A trial pitting the Securities and Exchange Commission against Marc Belzberg and First City Financial Corp. began yesterday in federal court, with the SEC's ability to prosecute alleged takeover abuses successfully also on trial.
The stakes in the case go beyond the immediate question of whether Belzberg and First City violated securities laws by concealing ownership of more than 5 percent of Ashland Oil Co. stock in March 1986. With the SEC in the midst of major investigations of Drexel Burnham Lambert Inc. and others, the case has become a test of whether the SEC can win complex cases against defendants who contest charges rather than cooperate with authorities.
Belzberg's attorney, Arthur Liman, who served as chief counsel of the Senate committee investigating the Iran-contra affair, also is representing Drexel Burnham junk bond specialist Michael Milken in the SEC investigations. The Drexel investigation and the Belzberg case involve questions of stock trading and disclosure in connection with corporate takeovers.
Marc Belzberg and his father, First City Chairman Samuel Belzberg, sat side by side in the front row of Judge Barrington Parker's courtroom yesterday. Both men are expected to be witnesses in the case. Samuel Belzberg, who directs the family's multibillion-dollar empire from Vancouver, said it was his first time ever inside a U.S. courtroom; he spent much of the proceeding yesterday rubbing and twirling a flat blue stone, which he regularly removed from his suit coat pocket.
The SEC has charged that prior to making a takeover bid for Ashland Oil last year, the Belzbergs concealed their ownership of more than 5 percent of Ashland by "parking" stock with the Wall Street firm of Bear, Stearns & Co.
Once the Belzberg's interest in Ashland or any other public company becomes public knowledge, the stock price of the potential takeover target typically goes up. The SEC charged that Marc Belzberg and First City improperly concealed their substantial Ashland holdings by purchasing shares through Bear Stearns and leaving the shares in a Bear Stearns account, enabling them to continue buying Ashland stock at artificially low prices. SEC rule 13d requires investors to disclose purchases of 5 percent or more in public companies within 10 days.

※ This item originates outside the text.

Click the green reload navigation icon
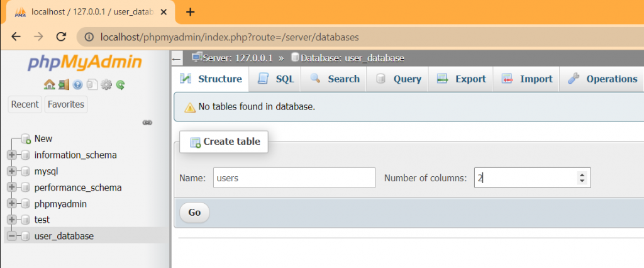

In his opening argument yesterday, SEC attorney Barry Goldsmith asked Judge Parker to make the Belzbergs give up about $2.7 million in stock trading profits on shares purchased after they allegedly failed to meet disclosure requirements. Goldsmith said that Bear Stearns Chairman Alan C. (Ace) Greenberg, who purchased the shares in question on the Belzberg's behalf, has told the SEC he thought he was purchasing the shares for the Belzbergs.
But Liman and Max Gitter, the attorneys from the law firm of Paul, Weiss, Rifkind, Wharton & Garrison who represented the Belzbergs, said there was a misunderstanding involving Greenberg and Marc Belzberg rather than a securities law violation. Liman said Marc Belzberg never directed Greenberg to purchase the Ashland shares for the Belzbergs; Gitter said Marc Belzberg never received the necessary permission to direct such purchases from his father.
After making a $1.7 billion hostile takeover bid for Ashland last year, the Belzbergs ultimately made a $15.4 million profit when they sold their Ashland shares back to the company and dropped the bid.
Also yesterday, Securities and Exchange Commission Chairman David S. Ruder said commission investigations arising out of the cooperation of former stock speculator Ivan F. Boesky and others are "months rather than weeks" away from completion.